Matthias Hartig - 54 Years - Pediatrician

- Interview -

When did you start doing your job?

Clinical training as a specialist January 1993 to July 1998, clinical work as a specialist August 1998 to October 1998, employed specialist in paediatric practice November 1998 to May 1999, in own practice since August 1999 - until today

What motivates you and what do you like about your job?

The unbelievable variety of pediatric and adolescent medicine, being able to put a smile on the faces of children and parents.

What do you wish for your professional future?

Health - to remain a part of the child itself - not to "spoil" it - to be able to continue to care for families across the generations in a personal and human way.

To what extent has the COVID-19 pandemic influenced or changed your field of work?

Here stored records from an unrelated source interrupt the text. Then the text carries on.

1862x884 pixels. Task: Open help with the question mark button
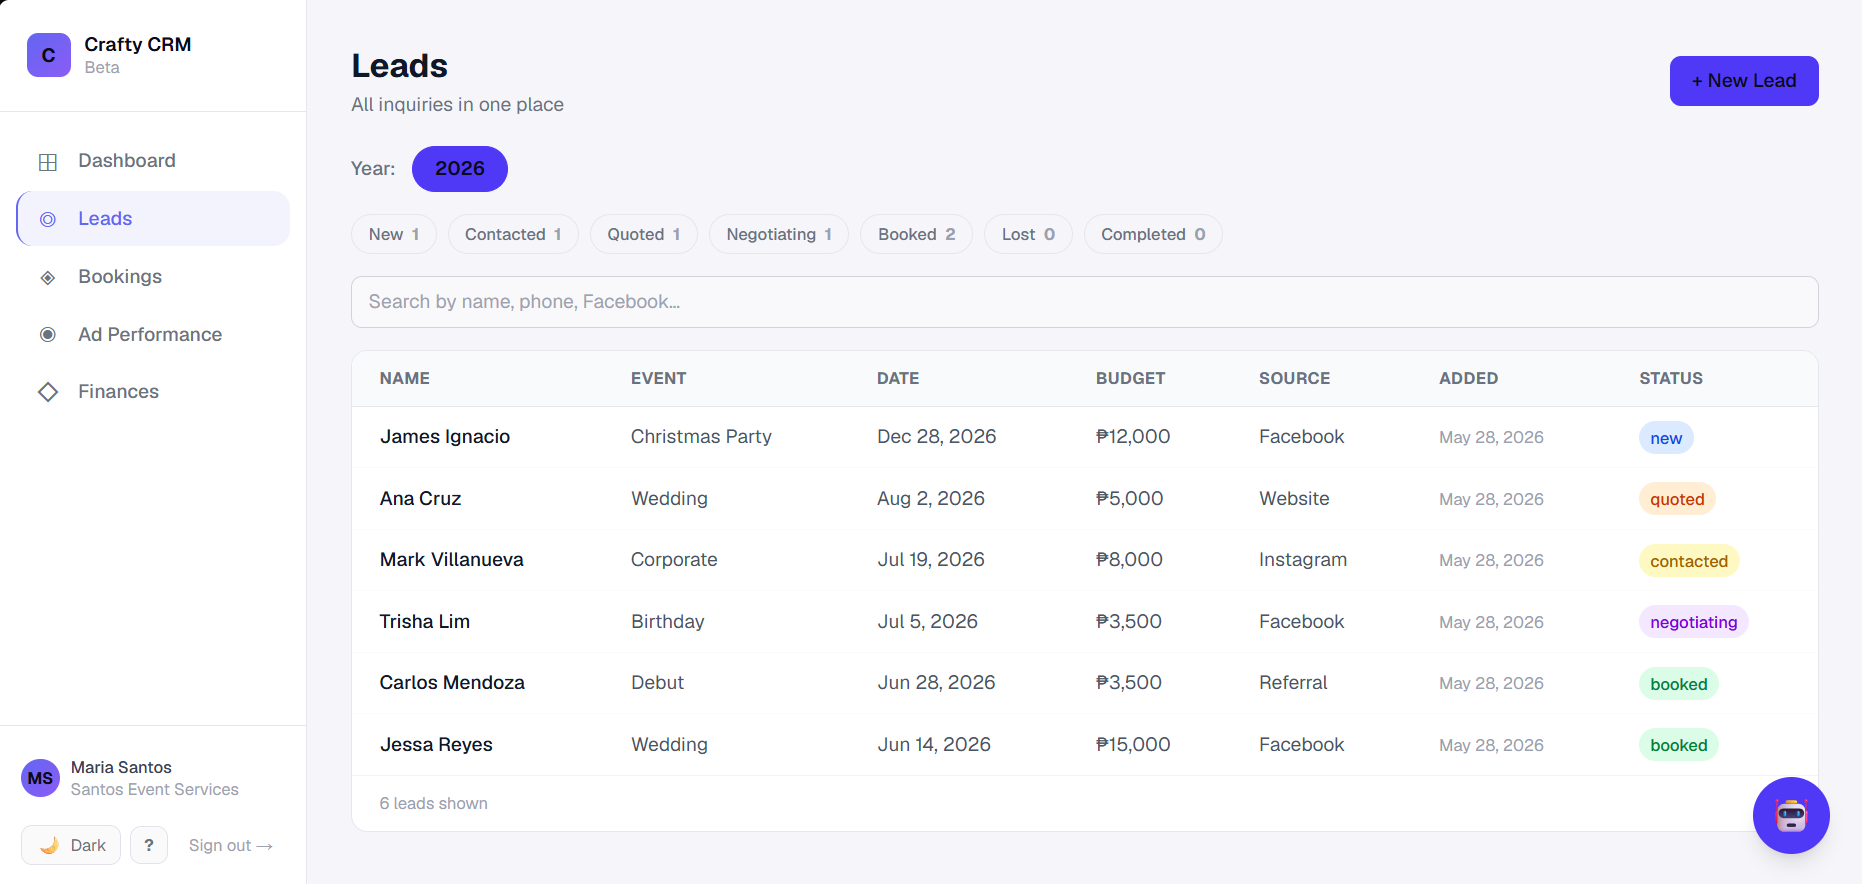tap(149, 845)
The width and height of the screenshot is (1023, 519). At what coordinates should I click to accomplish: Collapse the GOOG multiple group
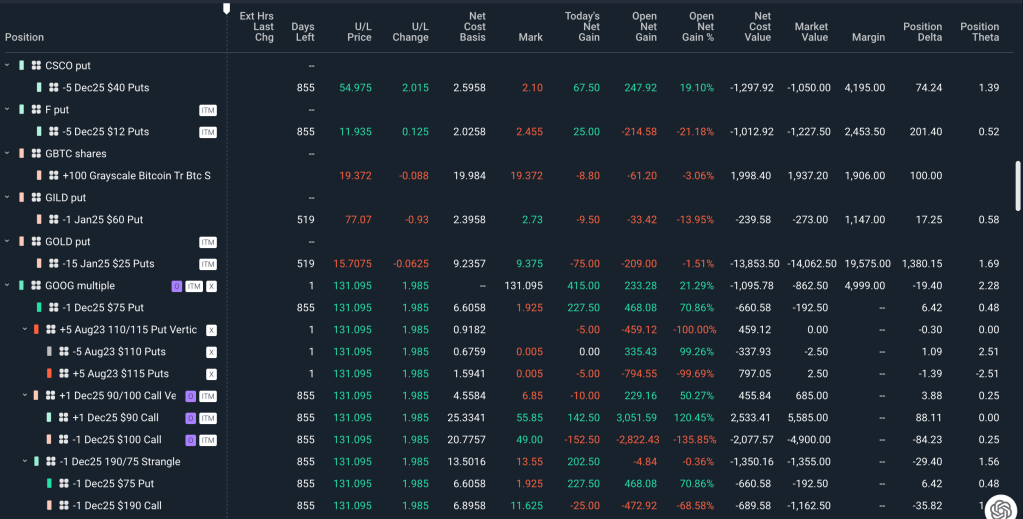pos(8,286)
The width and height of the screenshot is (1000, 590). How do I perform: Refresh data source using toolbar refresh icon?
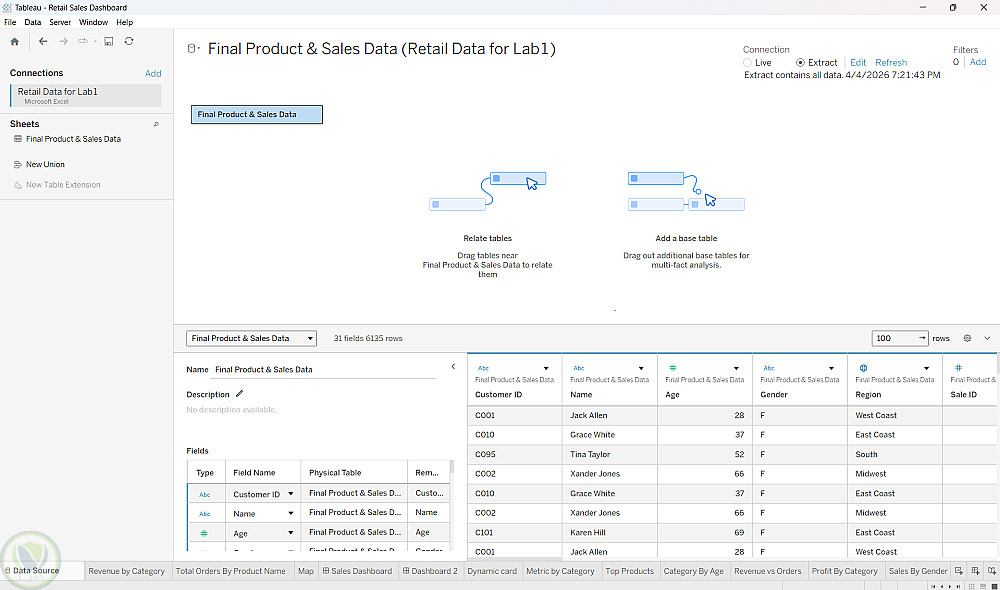click(129, 41)
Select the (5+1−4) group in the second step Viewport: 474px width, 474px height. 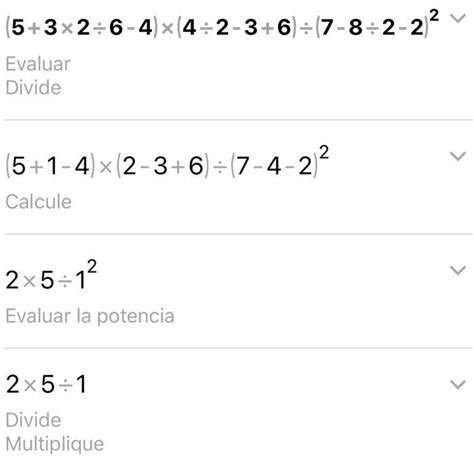tap(50, 166)
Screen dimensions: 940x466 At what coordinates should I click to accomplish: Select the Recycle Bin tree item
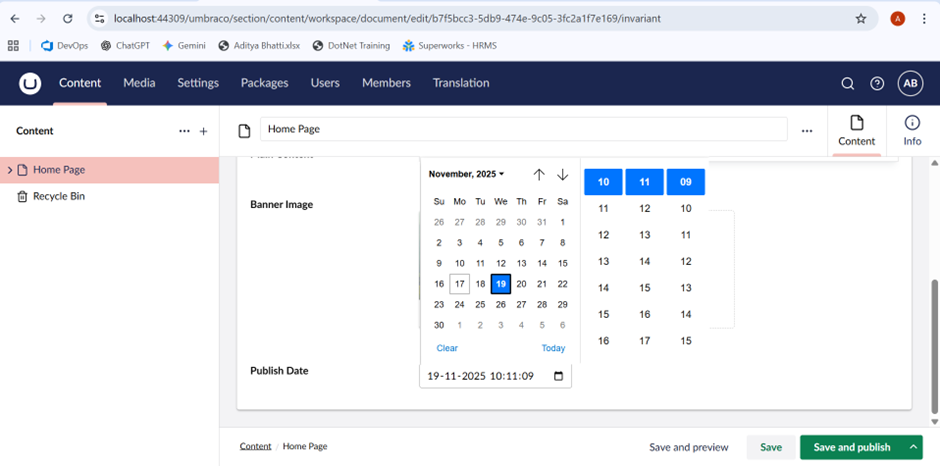[x=58, y=197]
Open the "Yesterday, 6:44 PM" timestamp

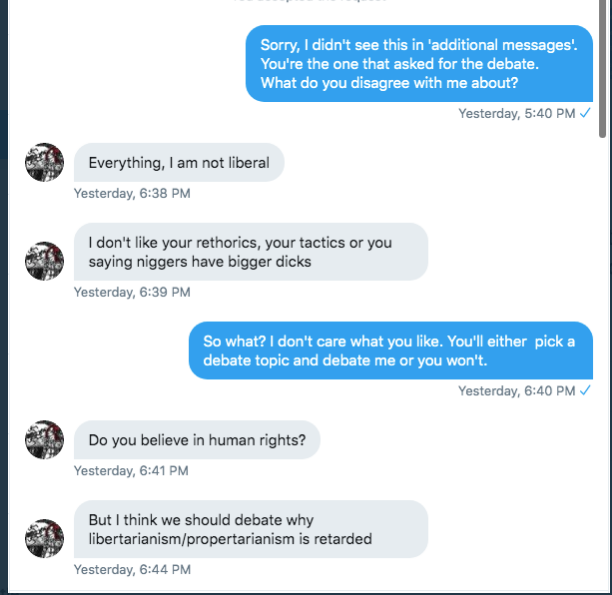click(x=132, y=569)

Very practical: reconstruction of the entire surgery strategy according to the tightening of safety and hygiene aspects - 10 to 12 hours working time per day with FFP2 masks for the whole team and me.

- Comment -

Matthias is a practicing specialist for pediatric and adolescent medicine with his own practice in Southern Germany and as the name suggests, my father. A systemically relevant profession which is indispensable during current times and especially challenged by the regulations. The current situation demands a great deal of tact and organisational talent from him and his team in order to be able to ensure containment in his practice.


The wearing of FFP2 masks, staggered patient flow control to avoid group formations, stricter hygiene regulations and a considerable amount of extra work in terms of time management are all associated with the current situation. The increasing number of SARS-CoV 2 tests, which is particularly related to the current political requirements for day-care centres, also demands a great deal of additional work from this department.


On average of 7 minutes, settled doctors have a very short amount of time per patient to treat the patient the best possible way. In times of increasing commercialization of our health care systems, this is a constantly growing challenge for every established and approaching physician.